Join Date: Nov 2011
Location: Beautiful Pacific Northwest
• Horses: 0
Strictly speaking, they are not all Tom Thumbs. I assume here that you're referring to what we call a TT in the US. What the Aussies and British call a TT is a different bit altogether.
The US TT has straight shanks. Other jointed shanked bits, for example the "Argentine snaffle" has curved shanks. By having straight shanks, the TT is very unforgiving, since there's no "warning" or soft start when you apply pressure. It's pretty much on or off. The curved shanks of other jointed bits gives some warning before the big pressure kicks in.
However, if you play with any jointed, shanked bit, you'll see that the mechanics and the pressure points (bars, tongue, chin, etc) are the same for most of them. Being a direct-reiner, I don't like any of them, because I find the signals confusing and not very direct.
You say you want to try a snaffle-type roller bit with shanks. There is no such thing.
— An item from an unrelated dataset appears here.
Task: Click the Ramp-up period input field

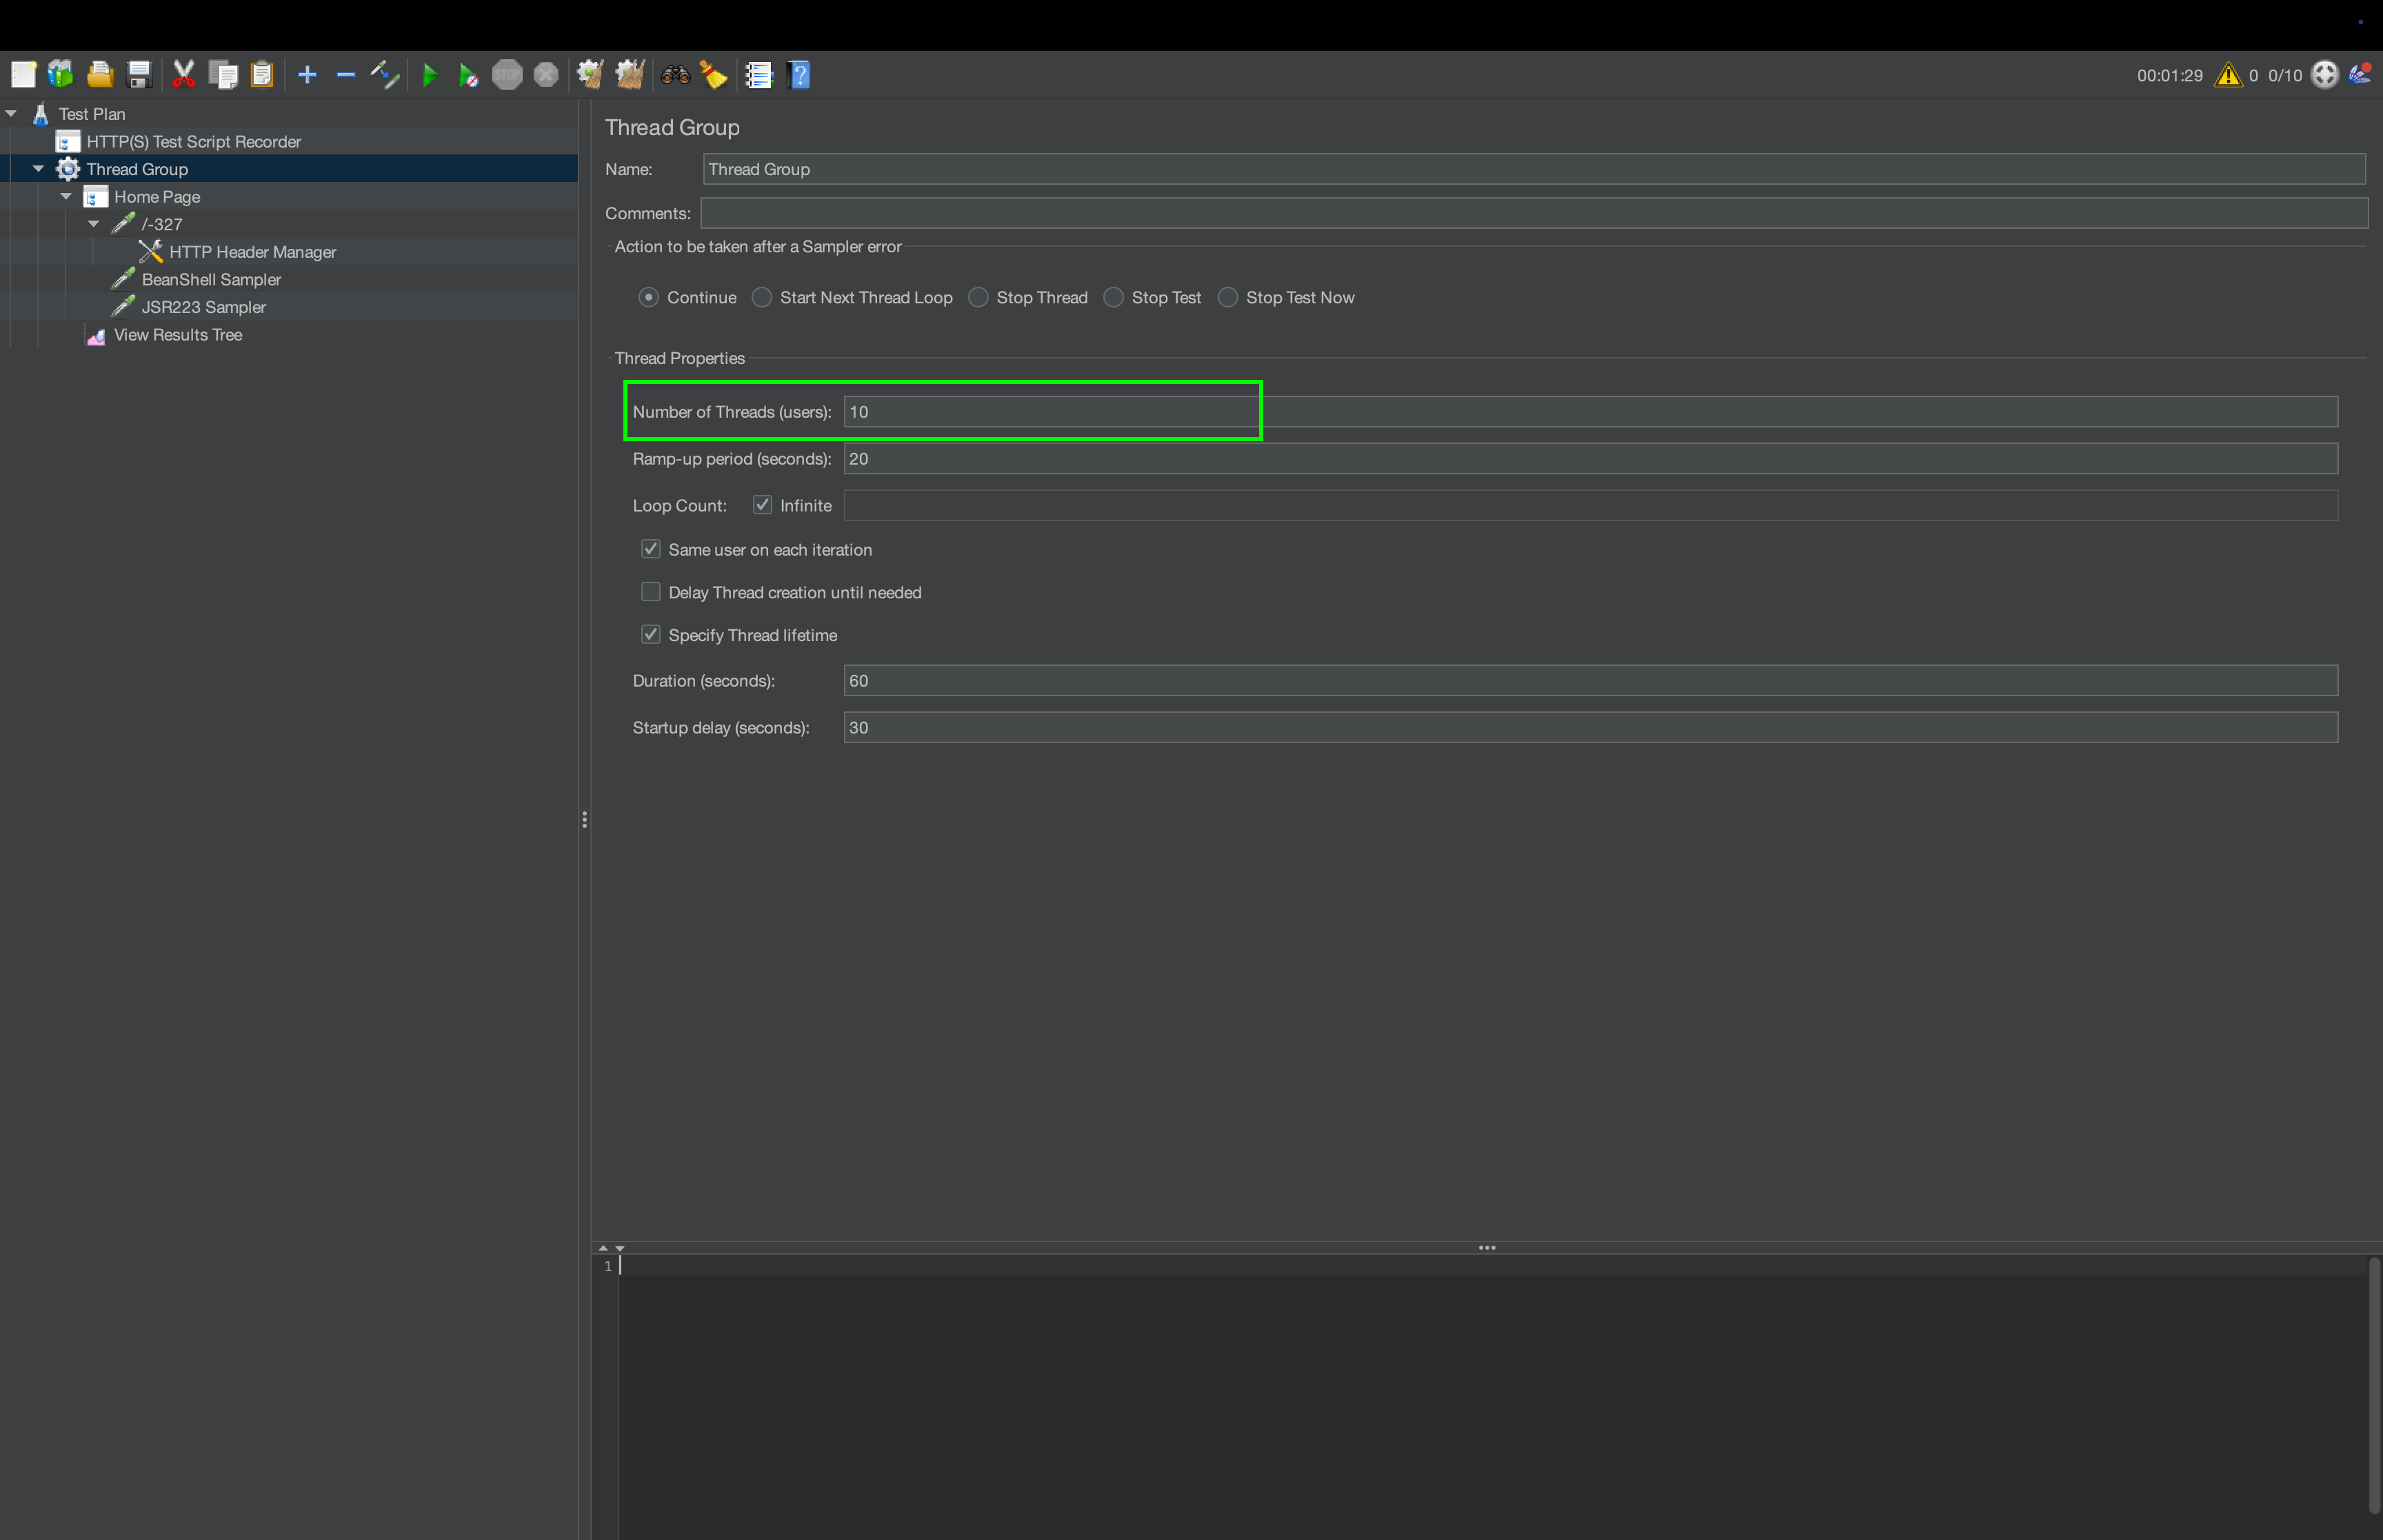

A snaffle bit, by definition, has a direct line from your hand to the bit. 1 pound of pressure from you is 1 pound on the bit. Once a bit has shanks, there is more pressure on the horse's mouth than what your hand is applying. Then it is no longer a snaffle - jointed mouthpiece or not. Once you have shanks, the physics, movement, pressure is no longer anything like what a snaffle is.
Why do you want to try a jointed, shanked bit? I'm not saying you shouldn't. Many horses use these bits. Does your horse direct-rein? If so, why not use a true snaffle? If you're currently using a shanked bit, is there a reason you want to go to a jointed one?
Last edited by freia; 12-28-2012 at 10:08 PM.